- [WHAT TO PRODUCE]
Copy these lines word for word.

- [RECORDS TO USE]

☆ ☆ ☆ ☆

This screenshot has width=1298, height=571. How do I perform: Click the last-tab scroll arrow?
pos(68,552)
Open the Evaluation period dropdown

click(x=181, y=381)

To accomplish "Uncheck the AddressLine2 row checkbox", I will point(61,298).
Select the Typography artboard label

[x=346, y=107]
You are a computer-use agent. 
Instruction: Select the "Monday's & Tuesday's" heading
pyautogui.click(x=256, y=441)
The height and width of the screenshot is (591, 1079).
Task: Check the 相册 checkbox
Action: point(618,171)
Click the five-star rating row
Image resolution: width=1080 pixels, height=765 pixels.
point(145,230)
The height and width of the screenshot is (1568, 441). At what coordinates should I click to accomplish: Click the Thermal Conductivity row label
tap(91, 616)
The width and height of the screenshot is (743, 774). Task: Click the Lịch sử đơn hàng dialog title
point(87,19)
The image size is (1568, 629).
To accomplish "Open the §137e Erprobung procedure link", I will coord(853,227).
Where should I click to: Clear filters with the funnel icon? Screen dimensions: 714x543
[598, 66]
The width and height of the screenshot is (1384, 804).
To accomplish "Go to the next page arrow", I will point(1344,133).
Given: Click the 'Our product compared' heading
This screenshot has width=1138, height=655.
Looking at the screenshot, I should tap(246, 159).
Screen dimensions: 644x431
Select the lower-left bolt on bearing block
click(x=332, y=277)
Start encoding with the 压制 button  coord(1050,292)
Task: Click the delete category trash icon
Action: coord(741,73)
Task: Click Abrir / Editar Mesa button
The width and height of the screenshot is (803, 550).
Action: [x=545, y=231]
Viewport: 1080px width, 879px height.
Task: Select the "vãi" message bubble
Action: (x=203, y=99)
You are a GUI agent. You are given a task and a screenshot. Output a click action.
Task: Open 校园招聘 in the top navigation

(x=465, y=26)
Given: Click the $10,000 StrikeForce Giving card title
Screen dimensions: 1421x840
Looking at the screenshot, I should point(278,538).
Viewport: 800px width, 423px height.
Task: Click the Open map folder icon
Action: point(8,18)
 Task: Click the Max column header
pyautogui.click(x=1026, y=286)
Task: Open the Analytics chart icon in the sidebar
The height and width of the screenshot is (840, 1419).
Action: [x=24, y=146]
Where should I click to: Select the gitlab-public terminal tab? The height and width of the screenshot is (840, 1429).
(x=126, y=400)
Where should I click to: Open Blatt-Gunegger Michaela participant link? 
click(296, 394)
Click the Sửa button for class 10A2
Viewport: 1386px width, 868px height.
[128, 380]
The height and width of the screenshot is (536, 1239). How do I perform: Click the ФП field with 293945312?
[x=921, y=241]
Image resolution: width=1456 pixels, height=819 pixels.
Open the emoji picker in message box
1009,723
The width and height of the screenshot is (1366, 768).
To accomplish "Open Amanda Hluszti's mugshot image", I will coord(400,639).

☆ ☆ ☆ ☆

- [FINISHED TASK]
This screenshot has width=1298, height=571. How do I perform: Click the last-tab scroll arrow?
pos(68,552)
Open the Evaluation period dropdown

click(x=181, y=381)

To accomplish "Uncheck the AddressLine2 row checkbox", I will point(61,298).
Select the Typography artboard label

[x=346, y=107]
You are a computer-use agent. 
Instruction: Select the "Monday's & Tuesday's" heading
pyautogui.click(x=256, y=441)
The height and width of the screenshot is (591, 1079).
Task: Check the 相册 checkbox
Action: point(618,171)
Click the five-star rating row
Image resolution: width=1080 pixels, height=765 pixels.
point(145,230)
The height and width of the screenshot is (1568, 441). At what coordinates should I click to accomplish: Click the Thermal Conductivity row label
tap(91, 616)
The width and height of the screenshot is (743, 774). Task: Click the Lịch sử đơn hàng dialog title
point(87,19)
The image size is (1568, 629).
To accomplish "Open the §137e Erprobung procedure link", I will coord(853,227).
Where should I click to: Clear filters with the funnel icon? Screen dimensions: 714x543
[598, 66]
The width and height of the screenshot is (1384, 804).
To accomplish "Go to the next page arrow", I will point(1344,133).
Given: Click the 'Our product compared' heading
This screenshot has width=1138, height=655.
Looking at the screenshot, I should tap(246, 159).
Screen dimensions: 644x431
Select the lower-left bolt on bearing block
click(x=332, y=277)
Start encoding with the 压制 button  coord(1050,292)
Task: Click the delete category trash icon
Action: coord(741,73)
Task: Click Abrir / Editar Mesa button
The width and height of the screenshot is (803, 550).
Action: [x=545, y=231]
Viewport: 1080px width, 879px height.
Task: Select the "vãi" message bubble
Action: (x=203, y=99)
You are a GUI agent. You are given a task and a screenshot. Output a click action.
Task: Open 校园招聘 in the top navigation

(x=465, y=26)
Given: Click the $10,000 StrikeForce Giving card title
Screen dimensions: 1421x840
Looking at the screenshot, I should point(278,538).
Viewport: 800px width, 423px height.
Task: Click the Open map folder icon
Action: point(8,18)
 Task: Click the Max column header
pyautogui.click(x=1026, y=286)
Task: Open the Analytics chart icon in the sidebar
The height and width of the screenshot is (840, 1419).
Action: [x=24, y=146]
Where should I click to: Select the gitlab-public terminal tab? The height and width of the screenshot is (840, 1429).
(x=126, y=400)
Where should I click to: Open Blatt-Gunegger Michaela participant link? 
click(296, 394)
Click the Sửa button for class 10A2
Viewport: 1386px width, 868px height.
[128, 380]
The height and width of the screenshot is (536, 1239). How do I perform: Click the ФП field with 293945312?
[x=921, y=241]
Image resolution: width=1456 pixels, height=819 pixels.
Open the emoji picker in message box
1009,723
The width and height of the screenshot is (1366, 768).
To accomplish "Open Amanda Hluszti's mugshot image", I will coord(400,639).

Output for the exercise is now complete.